Proposal of a new staging system for intrahepatic cholangiocarcinoma: Analysis of surgical patients from a nationwide survey of Liver Cancer Study Group of Japan. — Yoshihiro Sakamoto (2015) | RDL Network
Proposal of a new staging system for intrahepatic cholangiocarcinoma: Analysis of surgical patients from a nationwide survey of Liver Cancer Study Group of Japan.
Article 2015 en
Authors
YS
Yoshihiro Sakamoto
NK
Norihiro Kokudo
YM
Yutaka Matsuyama
Abstract
2 min read
4075 Background: In the current AJCC/UICC staging system 7thed. for intrahepatic cholangiocarcinoma (ICC), tumor size was excluded and “periductal invasion” was added as a new factor determining T-category. However, prognostic significance of tumor size and periductal invasion remains unclear.
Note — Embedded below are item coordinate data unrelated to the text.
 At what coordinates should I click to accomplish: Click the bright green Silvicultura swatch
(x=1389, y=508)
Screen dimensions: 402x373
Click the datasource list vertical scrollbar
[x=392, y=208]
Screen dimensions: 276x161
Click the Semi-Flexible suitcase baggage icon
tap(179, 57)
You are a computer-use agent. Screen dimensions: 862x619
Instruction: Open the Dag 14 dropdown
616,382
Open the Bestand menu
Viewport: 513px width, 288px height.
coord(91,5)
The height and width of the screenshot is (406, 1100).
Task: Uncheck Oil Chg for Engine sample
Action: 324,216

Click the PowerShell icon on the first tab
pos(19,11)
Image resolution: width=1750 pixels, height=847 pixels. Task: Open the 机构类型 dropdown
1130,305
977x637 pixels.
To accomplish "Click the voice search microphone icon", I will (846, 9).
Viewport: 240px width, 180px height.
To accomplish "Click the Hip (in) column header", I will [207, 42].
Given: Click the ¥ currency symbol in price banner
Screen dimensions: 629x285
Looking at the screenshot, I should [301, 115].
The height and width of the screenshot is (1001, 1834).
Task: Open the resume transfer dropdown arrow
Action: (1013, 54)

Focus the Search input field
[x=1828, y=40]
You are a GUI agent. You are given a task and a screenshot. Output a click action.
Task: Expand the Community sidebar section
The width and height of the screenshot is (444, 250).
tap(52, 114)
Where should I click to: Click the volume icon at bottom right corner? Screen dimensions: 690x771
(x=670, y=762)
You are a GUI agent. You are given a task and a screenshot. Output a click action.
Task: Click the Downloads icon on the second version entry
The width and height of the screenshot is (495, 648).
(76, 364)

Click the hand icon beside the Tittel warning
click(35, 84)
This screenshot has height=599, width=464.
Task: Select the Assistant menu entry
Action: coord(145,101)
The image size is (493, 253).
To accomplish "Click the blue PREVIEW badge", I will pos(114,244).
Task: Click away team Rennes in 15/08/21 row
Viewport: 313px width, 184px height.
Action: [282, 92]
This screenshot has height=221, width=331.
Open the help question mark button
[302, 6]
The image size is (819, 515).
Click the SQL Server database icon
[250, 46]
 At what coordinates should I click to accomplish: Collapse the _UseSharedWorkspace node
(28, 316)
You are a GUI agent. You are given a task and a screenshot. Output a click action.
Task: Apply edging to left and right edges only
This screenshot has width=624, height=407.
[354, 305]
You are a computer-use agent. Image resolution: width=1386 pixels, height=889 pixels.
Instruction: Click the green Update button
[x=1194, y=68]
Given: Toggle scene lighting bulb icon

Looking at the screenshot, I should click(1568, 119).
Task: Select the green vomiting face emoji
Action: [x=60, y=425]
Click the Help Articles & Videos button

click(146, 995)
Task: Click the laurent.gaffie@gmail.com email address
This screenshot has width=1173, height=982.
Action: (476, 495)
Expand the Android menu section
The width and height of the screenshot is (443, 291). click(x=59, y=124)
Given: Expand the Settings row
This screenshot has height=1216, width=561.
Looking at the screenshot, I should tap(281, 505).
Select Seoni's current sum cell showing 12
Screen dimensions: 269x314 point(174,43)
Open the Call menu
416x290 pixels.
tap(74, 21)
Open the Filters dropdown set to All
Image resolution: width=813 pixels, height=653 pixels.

Methods: Of a total of 1216 patients who underwent surgical resection for ICC between 2000 and 2005 on Japanese nationwide database by Liver Cancer Study Group of Japan (LCSGJ), 756 patients with histologically confirmed mass-forming dominant ICC were studied. A multivariate analysis of the clinicopathological factors on the survivals of patients were performed using the data of 419 patients with complete set of the valid data. A new staging system was customized based on the results of the multivariate analyses. Results: The overall survivals were best stratified with a cut-off value of 2 cm with the minimal p-value to discriminate the survivals of patients. The 5-year survival rate of the 15 patients with ICC < / = 2cm without nodal metastasis or vascular invasion was 100%, suggesting surgical resection offers cure of the disease and these cohort can be defined as T1. Multivariate analysis of prognostic factors for all 419 patients showed that tumor size (HR = 2.487, CI = 0.912-6.780), tumor number (HR = 2.570, CI = 1.814-3.643), nodal metastasis (HR = 2.818, CI = 1.992-3.987) and distant metastasis (HR = 2.940, CI = 1.258-6.869) were independent and significant prognostic factors. The survival curves of N0M0 patients were well-stratified using a new T classification regulated by the 1) tumor size ( < / = 2cm, > 2cm), 2) tumor number and 3) portal vein, arterial or major biliary invasion. The survivals of patients with T1-3N1M0 were as good as those of T4N0M0 patients, and thereby categorized as Stage IVA, discriminating from Stage IVB, a group of T4N1M0 or M1. Conclusions: Tumor size with a cut-off value of 2cm and major biliary invasion were important prognostic factors for survival. The proposed new staging system would be useful for assigning surgical indication for selected patients even with nodal metastasis.